#### [EXERCISE INSTRUCTIONS]
Collect every line in the rows below that contains the word "subheading", and copy each one in full. Case counts.

━━━ DATA SHOWN ━━━

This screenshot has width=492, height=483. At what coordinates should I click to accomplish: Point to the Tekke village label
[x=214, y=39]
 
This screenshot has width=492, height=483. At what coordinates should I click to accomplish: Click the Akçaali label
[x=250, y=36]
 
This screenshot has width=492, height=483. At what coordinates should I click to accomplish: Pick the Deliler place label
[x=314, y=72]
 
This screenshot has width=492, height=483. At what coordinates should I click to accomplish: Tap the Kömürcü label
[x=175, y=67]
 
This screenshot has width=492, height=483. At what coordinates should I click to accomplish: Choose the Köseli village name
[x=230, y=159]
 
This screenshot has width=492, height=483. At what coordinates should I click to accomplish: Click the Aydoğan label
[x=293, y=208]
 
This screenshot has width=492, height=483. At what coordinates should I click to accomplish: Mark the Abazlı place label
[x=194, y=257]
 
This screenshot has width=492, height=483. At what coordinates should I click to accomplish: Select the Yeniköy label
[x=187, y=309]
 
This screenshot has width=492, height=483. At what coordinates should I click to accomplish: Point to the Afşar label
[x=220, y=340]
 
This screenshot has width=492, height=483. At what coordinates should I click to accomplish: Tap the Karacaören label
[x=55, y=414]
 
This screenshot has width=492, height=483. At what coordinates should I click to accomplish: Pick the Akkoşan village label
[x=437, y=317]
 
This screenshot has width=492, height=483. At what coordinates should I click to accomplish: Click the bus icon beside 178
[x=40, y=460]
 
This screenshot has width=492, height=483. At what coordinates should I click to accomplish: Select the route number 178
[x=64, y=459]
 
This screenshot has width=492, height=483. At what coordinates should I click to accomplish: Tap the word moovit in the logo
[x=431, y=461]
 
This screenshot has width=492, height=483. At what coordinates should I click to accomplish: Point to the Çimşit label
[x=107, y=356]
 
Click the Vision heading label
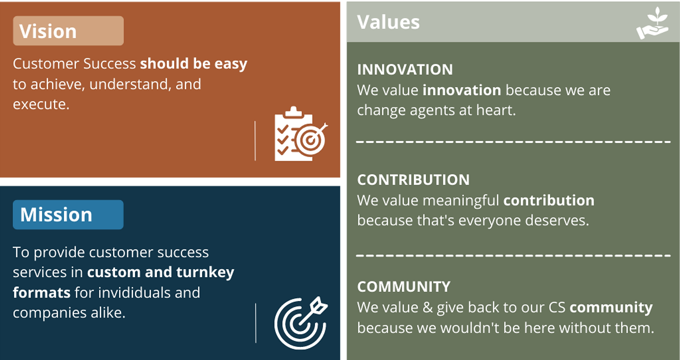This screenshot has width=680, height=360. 48,31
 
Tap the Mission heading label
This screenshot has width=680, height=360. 56,215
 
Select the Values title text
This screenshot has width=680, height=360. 388,22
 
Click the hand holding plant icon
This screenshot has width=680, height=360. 652,23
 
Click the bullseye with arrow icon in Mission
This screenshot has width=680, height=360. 301,323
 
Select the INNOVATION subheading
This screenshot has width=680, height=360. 405,70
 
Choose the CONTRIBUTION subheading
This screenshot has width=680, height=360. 414,180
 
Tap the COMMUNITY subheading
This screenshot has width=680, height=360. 404,286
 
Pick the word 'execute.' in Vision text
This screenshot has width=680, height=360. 41,105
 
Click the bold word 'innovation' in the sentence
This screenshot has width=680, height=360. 462,90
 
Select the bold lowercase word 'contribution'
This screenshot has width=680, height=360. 549,200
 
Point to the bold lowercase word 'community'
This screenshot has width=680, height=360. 611,307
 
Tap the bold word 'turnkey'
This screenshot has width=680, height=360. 205,272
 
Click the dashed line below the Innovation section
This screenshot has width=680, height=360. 513,142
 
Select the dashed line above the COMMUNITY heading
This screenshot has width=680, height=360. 513,255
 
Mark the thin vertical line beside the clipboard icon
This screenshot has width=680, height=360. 255,141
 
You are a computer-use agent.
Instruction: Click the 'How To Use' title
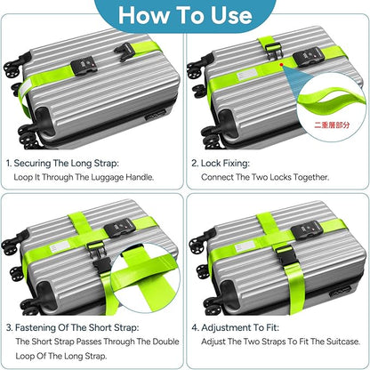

━━━

#### [REPLY]
Select the INNOVATION subheading
Choose the CONTRIBUTION subheading
Tap the COMMUNITY subheading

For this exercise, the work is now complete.